─── DOCUMENT EXCERPT

Previous: Vol 1: Data Structures
A wide range of classes are available in the Intel® Data Analytics Acceleration Library (Intel® DAAL) to create a numeric table accommodating various data layout, dtypes, and frequent access methods. Volume 1 of this series covers numeric table creation under different scenarios. Once created, Intel® DAAL provides operational methods for visualizing and mutating a user’s numeric tables. Volume 2 will cover the usage of the operational methods. Subsequently Volume 3 in this series gives a brief introduction to Algorithm section of PyDaal. Table 1 can be used as a quick reference for basic operations on Intel® DAAL’s numeric table.
Volumes in Gentle Introduction Series
- Vol 1: Data Structures - Covers introduction to Data Management component of Intel® DAAL and available custom Data Structures(Numeric Table and Data Dictionary) with code examples.
- Vol 2: Basic Operations on Numeric Tables - Covers introduction to possible operations that can be performed on Intel® DAAL's custom Data Structure (Numeric Table and Data Dictionary) with code examples.
- Vol 3: Analytics Model Building and Deployment - Covers introduction to analytics model building and evaluation in Intel® DAAL with serialized deployment and distributed model fitting on large datasets.
Table 1. Quick reference table on available methods
Method Description | Usage Syntax |
---|---|
*Print numeric table as stored in memory to represent data layout. Method requires ‘nT’ as input argument | printNumericTable(nT) |
*Quick visualization on multiple numeric tables | printNumericTables(nT1,nT2) |
Check shape of numeric table | #Number of Rows |
Allocate buffer to load block of numeric table for access and manipulation operations. | block = BlockDescriptor_Float64() |
Retrieve block of rows and columns from numeric table into Block Descriptor for visualization. (Setting rwflag to ‘readOnly’ enables only read access to the buffer.) | #Block of Column values |
Extract numpy array from Block Descriptor object when loaded with block of values | block.getArray() |
Release block of Rows from buffer | nT.releaseBlockOfRows(block) |
*Print underlying array of numeric table. Method requires ‘np.array’ as input argument. | printArray(block.getArray() , num_printed_cols, num_printed_rows, num_cols, message) |
Check FeatureTypes on each column of numeric table data dictionary | dict[colIndex].featureType |
* denotes functions included in the ‘utils’ folder, which can be found in <install_root>/share/pydaal_examples/examples/python/source/. <install_root>
Different phases of Numeric Table life cycle
1. Initiate
Let’s begin by constructing a numeric table (nT) directly from a Numpy array. We will use the nT throughout the rest of the code examples in this volume.

──────

## [YOUR OBJECTIVE]
Pick up the Intel DAAL numeric table introduction right after its last sentence and keep it going. The listing that follows comes from a different source.

─── INFORMATION SHOWN

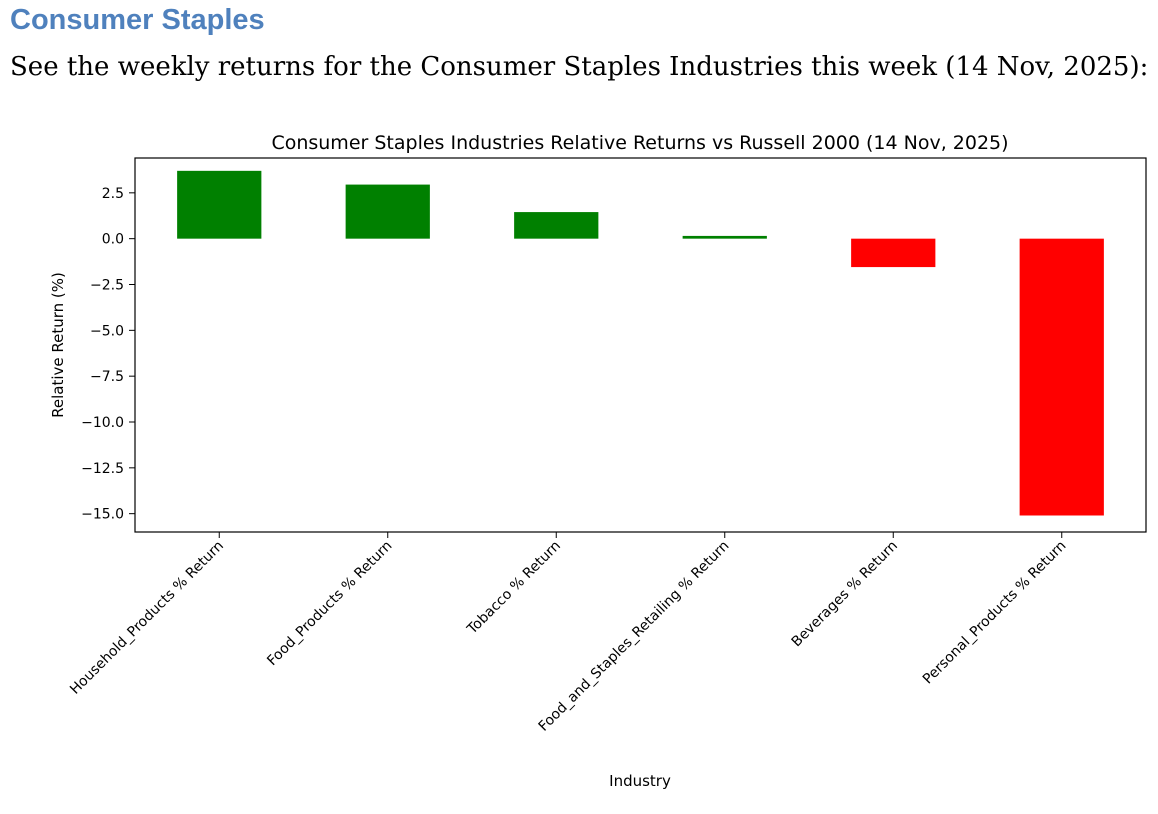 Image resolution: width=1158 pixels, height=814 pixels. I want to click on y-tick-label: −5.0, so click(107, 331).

──────
─── INFORMATION SHOWN

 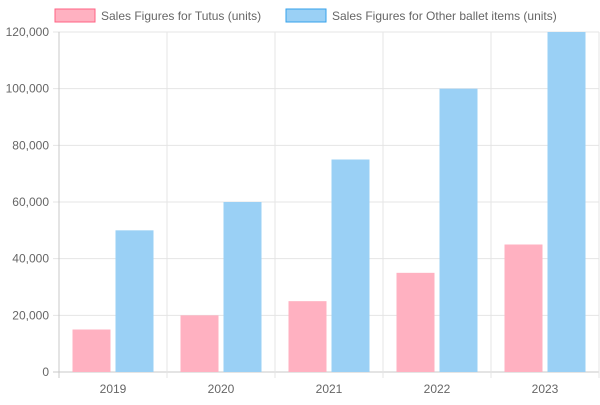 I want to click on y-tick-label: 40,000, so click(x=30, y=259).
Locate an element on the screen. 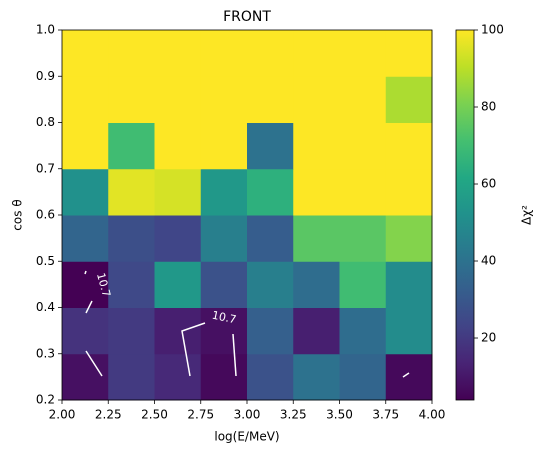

──────

## [REPLY TO THE EXERCISE]
import numpy as np from daal.data_management import HomogenNumericTable array =np.array([[1,2,3,4], [5,6,7,8]]) nT= HomogenNumericTable(array)
2. Operate
Once initialized, numeric tables provide various classes and member functions to access and manipulate data similar to a pandas DataFrame. We will dive next into Intel DAAL’s operational methods, after an important note about Intel DAAL’s bookkeeping object called Data Dictionary.
Data Dictionary:
As mentioned in Vol1 of this series on creation of Intel DAAL’s numeric tables (link), these custom data structures must be accompanied by a Data Dictionary to perform operations. When raw data streams into memory to populate the numeric table structure, the table’s Data Dictionary concurrently records metadata. Dictionary creation will occur automatically unless specified to not allocate by the user. Various Data Dictionary methods are available to access and manipulate feature type, dtypes etc. If a user creates a numeric table without memory allocation, the Data Dictionary values have to be explicitly set with feature types. An important note is that Intel DAAL’s Data Dictionary is a custom data structure, not a Python dictionary.
More details on working with Intel DAAL Data Dictionaries
2.1 Data Mutation in Numeric Table:
2.1.1 Standardization and Normalization:
Data analysis work is usually preceded by a Data Preprocessing stage that includes data wrangling, quality checks, and assurance to handle null values, outliers etc. An important preprocessing activity is to normalize input data. Intel DAAL offers routines to support two popular normalization techniques on numeric tables: Namely, Z-score standardization and Min-Max normalization.
Currently, Intel DAAL only supports rescaling for descriptive analytics. In the future, support will be added for predictive analytics with the addition of a “transform()” method to be applied to new data.
Z-score Standardization: Rescales numeric table values feature-wise to the number of standard deviations each value deviates from the mean. Below are the steps to use Intel DAAL’s z-score standardization.
import daal.algorithms.normalization.zscore as zscore # Create an algorithm algorithm = zscore.Batch(method=zscore.sumDense) # Set input object for the algorithm to nT algorithm.input.set(zscore.data, nT) # Compute Z-score normalization function res = algorithm.compute() #Retrieve normalized nT Norm_nT= res.get(zscore.normalizedData)
Min-Max Normalization: Rescales numeric table values feature-wise linearly to fit [0, 1] / [-1-1] range. Below are the steps to use Intel DAAL’s Min-Max normalization.
import daal.algorithms.normalization.minmax as minmax # Create an algorithm algorithm = minmax.Batch(method=minmax.defaultDense) # Set lower and upper bounds for the algorithm algorithm.parameter.lowerBound = -1.0 algorithm.parameter.upperBound = 1.0 # Set input object for the algorithm to nT algorithm.input.set(minmax.data, nT) # Compute Min-max normalization function res = algorithm.compute() # Get normalized numeric table Norm_nT = res.get(minmax.normalizedData)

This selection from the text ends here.